To keep its utility repair work on schedule the company relies on two Leeboy 1200 S asphalt maintainer/patchers, which Alcorn says keep production up and costs down. Alcorn says he and Jeff Jewett, president, started their business in 1978 and bought their first of two asphalt maintainers in 1988. They've become an integral part of the AA Asphalting fleet ever since.
The maintainer/patchers are unique machines that incorporate a number of pavement repair or maintenance features into a single piece of equipment. The towable 1200 S includes a 24-inch rotary grinder, a paving screed that telescopes from 38 inches to 62 inches, a shoulder-building attachment that extends from 28 inches to 42 inches, and a 100-gallon tack tank.

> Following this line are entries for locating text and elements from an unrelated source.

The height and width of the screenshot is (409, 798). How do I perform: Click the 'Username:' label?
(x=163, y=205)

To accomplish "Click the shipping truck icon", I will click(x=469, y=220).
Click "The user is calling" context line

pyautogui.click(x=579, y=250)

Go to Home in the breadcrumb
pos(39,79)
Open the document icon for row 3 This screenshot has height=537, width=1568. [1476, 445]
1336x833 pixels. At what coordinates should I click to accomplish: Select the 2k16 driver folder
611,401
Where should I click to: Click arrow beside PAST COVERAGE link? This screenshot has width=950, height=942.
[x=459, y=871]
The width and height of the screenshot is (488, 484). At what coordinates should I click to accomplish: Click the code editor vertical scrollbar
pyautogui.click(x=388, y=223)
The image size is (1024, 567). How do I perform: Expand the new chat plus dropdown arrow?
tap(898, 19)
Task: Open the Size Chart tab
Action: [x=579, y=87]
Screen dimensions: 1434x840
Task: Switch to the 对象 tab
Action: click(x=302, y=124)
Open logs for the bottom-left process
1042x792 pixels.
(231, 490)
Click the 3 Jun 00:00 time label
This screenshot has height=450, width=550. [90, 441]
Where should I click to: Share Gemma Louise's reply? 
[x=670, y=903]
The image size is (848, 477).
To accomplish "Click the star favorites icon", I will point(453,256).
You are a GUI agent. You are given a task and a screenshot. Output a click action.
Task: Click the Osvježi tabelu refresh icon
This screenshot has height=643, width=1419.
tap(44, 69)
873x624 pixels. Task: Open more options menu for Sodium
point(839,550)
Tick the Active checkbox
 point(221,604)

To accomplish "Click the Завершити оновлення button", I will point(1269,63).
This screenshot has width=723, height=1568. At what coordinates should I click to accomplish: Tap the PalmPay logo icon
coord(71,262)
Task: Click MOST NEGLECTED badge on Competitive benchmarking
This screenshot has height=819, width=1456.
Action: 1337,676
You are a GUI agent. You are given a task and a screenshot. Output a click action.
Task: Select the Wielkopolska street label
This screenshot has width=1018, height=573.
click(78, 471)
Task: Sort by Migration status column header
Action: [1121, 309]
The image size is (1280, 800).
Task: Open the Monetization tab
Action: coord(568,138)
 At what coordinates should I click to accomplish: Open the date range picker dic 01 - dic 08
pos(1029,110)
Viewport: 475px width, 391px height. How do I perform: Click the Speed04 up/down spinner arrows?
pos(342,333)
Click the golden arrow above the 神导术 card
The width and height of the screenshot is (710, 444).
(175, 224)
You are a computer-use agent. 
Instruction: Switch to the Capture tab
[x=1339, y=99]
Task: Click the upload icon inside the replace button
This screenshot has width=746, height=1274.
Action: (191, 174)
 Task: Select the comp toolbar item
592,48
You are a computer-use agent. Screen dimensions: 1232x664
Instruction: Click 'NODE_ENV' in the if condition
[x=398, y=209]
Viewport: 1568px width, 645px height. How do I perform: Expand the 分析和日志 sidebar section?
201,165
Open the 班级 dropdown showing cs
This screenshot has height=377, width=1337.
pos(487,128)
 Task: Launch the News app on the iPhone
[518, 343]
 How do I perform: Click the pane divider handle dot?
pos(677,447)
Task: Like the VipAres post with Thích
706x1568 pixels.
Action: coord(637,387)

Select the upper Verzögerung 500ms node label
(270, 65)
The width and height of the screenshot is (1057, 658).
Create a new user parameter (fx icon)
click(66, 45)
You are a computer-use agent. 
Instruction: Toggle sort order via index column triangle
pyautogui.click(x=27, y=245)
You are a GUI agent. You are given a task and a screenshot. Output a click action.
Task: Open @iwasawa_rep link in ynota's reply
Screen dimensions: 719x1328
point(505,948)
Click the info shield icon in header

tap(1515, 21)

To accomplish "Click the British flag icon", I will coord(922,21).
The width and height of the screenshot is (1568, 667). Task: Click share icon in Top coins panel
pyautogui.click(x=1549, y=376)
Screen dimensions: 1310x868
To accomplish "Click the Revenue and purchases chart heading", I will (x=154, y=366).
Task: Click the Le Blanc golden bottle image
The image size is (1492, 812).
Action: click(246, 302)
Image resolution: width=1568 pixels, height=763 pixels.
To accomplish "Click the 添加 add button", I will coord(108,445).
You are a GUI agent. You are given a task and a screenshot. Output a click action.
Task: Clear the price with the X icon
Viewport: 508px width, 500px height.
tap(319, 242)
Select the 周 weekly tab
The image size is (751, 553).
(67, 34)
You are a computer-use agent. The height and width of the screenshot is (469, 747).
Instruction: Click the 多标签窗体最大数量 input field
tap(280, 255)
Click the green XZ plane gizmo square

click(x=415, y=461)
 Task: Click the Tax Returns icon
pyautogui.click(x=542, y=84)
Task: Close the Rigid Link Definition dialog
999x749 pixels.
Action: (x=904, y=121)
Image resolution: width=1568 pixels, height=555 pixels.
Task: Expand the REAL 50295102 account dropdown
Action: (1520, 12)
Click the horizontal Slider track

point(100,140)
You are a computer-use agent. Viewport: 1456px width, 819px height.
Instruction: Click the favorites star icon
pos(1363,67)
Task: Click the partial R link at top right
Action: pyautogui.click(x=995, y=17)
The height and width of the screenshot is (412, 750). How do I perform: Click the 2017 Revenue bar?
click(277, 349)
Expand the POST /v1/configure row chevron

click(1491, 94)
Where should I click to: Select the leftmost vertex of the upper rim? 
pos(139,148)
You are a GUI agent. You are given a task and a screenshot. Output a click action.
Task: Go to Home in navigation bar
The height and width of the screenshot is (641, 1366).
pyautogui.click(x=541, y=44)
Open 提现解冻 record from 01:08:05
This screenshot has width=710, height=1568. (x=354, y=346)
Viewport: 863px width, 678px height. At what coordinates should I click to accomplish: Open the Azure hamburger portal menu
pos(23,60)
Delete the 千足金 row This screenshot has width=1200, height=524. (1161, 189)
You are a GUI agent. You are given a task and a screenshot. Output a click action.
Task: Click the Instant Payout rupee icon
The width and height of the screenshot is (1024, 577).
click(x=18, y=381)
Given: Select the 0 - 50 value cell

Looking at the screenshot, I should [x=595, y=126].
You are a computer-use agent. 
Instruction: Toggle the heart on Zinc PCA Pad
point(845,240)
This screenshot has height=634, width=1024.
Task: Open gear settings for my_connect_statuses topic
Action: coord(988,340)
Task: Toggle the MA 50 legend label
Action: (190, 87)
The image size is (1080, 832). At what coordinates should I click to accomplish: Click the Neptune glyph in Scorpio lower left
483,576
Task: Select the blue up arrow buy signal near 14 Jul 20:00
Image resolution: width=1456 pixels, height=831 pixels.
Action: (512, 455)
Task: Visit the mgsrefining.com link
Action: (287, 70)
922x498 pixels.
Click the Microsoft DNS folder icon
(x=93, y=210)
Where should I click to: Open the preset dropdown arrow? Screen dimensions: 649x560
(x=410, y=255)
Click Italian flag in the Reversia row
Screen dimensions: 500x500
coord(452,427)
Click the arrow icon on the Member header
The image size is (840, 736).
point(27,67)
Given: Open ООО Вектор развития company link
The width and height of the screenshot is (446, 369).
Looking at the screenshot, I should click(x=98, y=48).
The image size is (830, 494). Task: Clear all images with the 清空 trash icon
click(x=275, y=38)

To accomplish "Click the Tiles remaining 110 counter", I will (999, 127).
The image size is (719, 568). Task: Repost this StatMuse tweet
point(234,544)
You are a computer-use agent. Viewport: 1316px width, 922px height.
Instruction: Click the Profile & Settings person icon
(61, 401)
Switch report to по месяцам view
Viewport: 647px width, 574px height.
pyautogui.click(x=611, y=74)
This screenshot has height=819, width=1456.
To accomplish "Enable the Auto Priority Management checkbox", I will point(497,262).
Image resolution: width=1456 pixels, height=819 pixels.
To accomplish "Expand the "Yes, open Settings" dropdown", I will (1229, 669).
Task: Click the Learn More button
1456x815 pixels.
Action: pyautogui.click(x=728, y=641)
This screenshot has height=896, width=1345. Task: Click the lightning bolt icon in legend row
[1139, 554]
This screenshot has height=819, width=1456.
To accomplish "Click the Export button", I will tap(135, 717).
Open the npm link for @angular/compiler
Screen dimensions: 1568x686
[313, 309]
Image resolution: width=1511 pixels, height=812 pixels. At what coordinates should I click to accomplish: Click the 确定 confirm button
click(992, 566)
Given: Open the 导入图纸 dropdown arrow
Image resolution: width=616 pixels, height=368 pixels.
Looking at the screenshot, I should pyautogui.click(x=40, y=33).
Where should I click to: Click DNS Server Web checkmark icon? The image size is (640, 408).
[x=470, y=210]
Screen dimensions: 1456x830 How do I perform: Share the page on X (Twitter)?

Alcorn says the grinder can be raised and lowered, which enables the crews to remove material from the cuts when necessary as well as to grind up existing fill and place it right back in the repair. He says the screed can also be modified to pave a strip as narrow as 2 inches to 24 inches wide.
"That's a great advantage when repairing utility cuts, especially when we are repairing trenches," Alcorn says.
The unit operates much like a paver in that dump trucks deposit hot mix into the maintainer's 2 ½-ton hopper as it moves along the job. The mix flows to the screed or shoulder extension, enabling the operator to fill utility cuts. The same process also is effective for shoulder reconstruction and for road widening.
"If there's a ditch and it needs two feet of gravel on the edge of the road for several miles, this is the machine to use for that," Alcorn says. "So if you're doing anything alongside the fog line of the road, such as putting a rock mix to the right of the tires, you can drive on the hard surface and fill the shoulder or other area off the hard surface. You simply line up your trucking, you set the maintainer up with its wheels on the hard pavement surface, and you move on down the road."
If a repair is on the opposite side of the road they simply turn the machine around and work the opposite direction.